*Problem details*:
Reproduce the following lines verbatim, omitting the pictures.

*Extracted records*:
===

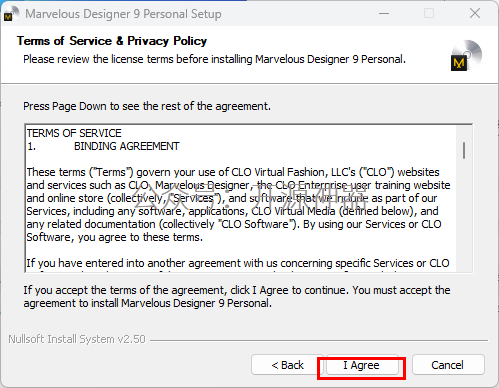This screenshot has height=388, width=499.
Task: Click the paragraph starting 'These terms'
Action: point(238,205)
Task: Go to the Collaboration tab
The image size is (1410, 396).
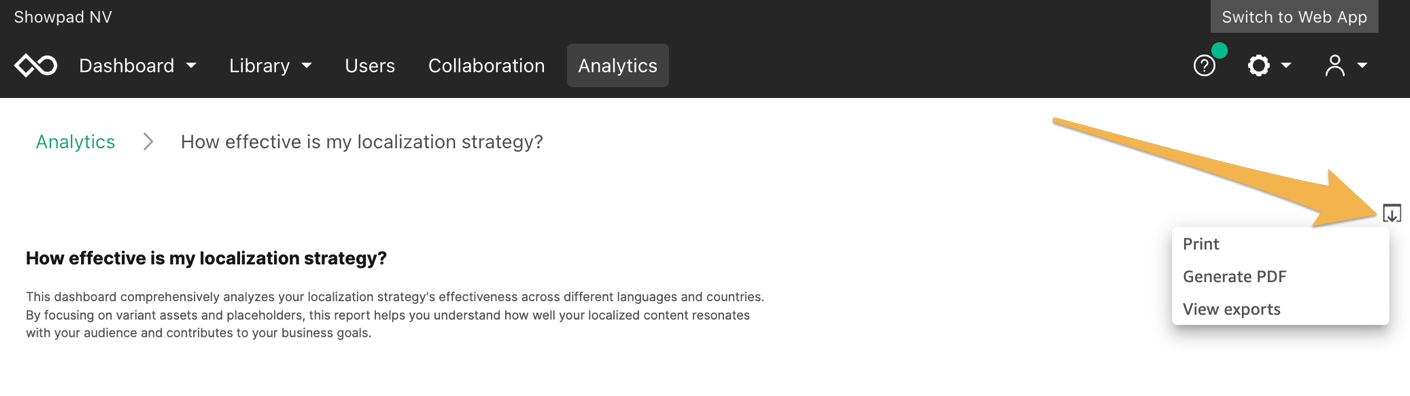Action: [486, 66]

===

*Final result*:
This screenshot has height=388, width=499.
Task: Click the paragraph starting 'These terms'
Action: point(238,205)
Task: Go to the Collaboration tab
The image size is (1410, 396).
Action: [486, 66]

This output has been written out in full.